=== Exercise brief ===
All entries should be output exactly as they stand.

%%

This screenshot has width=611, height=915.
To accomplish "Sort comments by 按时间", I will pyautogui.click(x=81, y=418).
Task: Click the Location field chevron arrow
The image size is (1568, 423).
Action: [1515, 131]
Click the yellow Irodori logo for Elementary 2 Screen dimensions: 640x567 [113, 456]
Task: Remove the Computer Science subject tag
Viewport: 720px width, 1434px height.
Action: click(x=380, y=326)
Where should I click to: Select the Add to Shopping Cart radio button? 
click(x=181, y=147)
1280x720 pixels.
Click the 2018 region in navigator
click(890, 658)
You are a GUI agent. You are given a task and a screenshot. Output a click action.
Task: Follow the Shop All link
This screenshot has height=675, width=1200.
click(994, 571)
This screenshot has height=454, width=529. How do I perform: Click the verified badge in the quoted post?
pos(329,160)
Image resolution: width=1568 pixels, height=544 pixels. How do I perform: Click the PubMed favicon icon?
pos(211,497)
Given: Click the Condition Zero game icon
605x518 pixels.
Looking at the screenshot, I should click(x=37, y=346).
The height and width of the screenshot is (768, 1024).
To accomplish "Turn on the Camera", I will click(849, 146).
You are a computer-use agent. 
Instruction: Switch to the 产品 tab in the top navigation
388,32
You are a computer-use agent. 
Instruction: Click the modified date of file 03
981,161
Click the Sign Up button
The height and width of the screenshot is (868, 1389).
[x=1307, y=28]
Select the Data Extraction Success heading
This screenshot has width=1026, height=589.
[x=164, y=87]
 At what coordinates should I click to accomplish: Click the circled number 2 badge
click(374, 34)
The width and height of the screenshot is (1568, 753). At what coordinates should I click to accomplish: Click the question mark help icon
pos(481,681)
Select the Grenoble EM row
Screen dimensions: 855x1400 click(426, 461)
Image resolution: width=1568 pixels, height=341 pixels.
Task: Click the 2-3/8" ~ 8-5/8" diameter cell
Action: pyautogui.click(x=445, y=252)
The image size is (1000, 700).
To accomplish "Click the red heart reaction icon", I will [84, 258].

%%

=== Output for this exercise ===
This screenshot has width=611, height=915.
To accomplish "Sort comments by 按时间", I will pyautogui.click(x=81, y=418).
Task: Click the Location field chevron arrow
The image size is (1568, 423).
Action: [1515, 131]
Click the yellow Irodori logo for Elementary 2 Screen dimensions: 640x567 [113, 456]
Task: Remove the Computer Science subject tag
Viewport: 720px width, 1434px height.
Action: click(x=380, y=326)
Where should I click to: Select the Add to Shopping Cart radio button? 
click(x=181, y=147)
1280x720 pixels.
Click the 2018 region in navigator
click(890, 658)
You are a GUI agent. You are given a task and a screenshot. Output a click action.
Task: Follow the Shop All link
This screenshot has height=675, width=1200.
click(994, 571)
This screenshot has height=454, width=529. How do I perform: Click the verified badge in the quoted post?
pos(329,160)
Image resolution: width=1568 pixels, height=544 pixels. How do I perform: Click the PubMed favicon icon?
pos(211,497)
Given: Click the Condition Zero game icon
605x518 pixels.
Looking at the screenshot, I should click(x=37, y=346).
The height and width of the screenshot is (768, 1024).
To accomplish "Turn on the Camera", I will click(849, 146).
You are a computer-use agent. 
Instruction: Switch to the 产品 tab in the top navigation
388,32
You are a computer-use agent. 
Instruction: Click the modified date of file 03
981,161
Click the Sign Up button
The height and width of the screenshot is (868, 1389).
[x=1307, y=28]
Select the Data Extraction Success heading
This screenshot has width=1026, height=589.
[x=164, y=87]
 At what coordinates should I click to accomplish: Click the circled number 2 badge
click(374, 34)
The width and height of the screenshot is (1568, 753). At what coordinates should I click to accomplish: Click the question mark help icon
pos(481,681)
Select the Grenoble EM row
Screen dimensions: 855x1400 click(426, 461)
Image resolution: width=1568 pixels, height=341 pixels.
Task: Click the 2-3/8" ~ 8-5/8" diameter cell
Action: pyautogui.click(x=445, y=252)
The image size is (1000, 700).
To accomplish "Click the red heart reaction icon", I will [84, 258].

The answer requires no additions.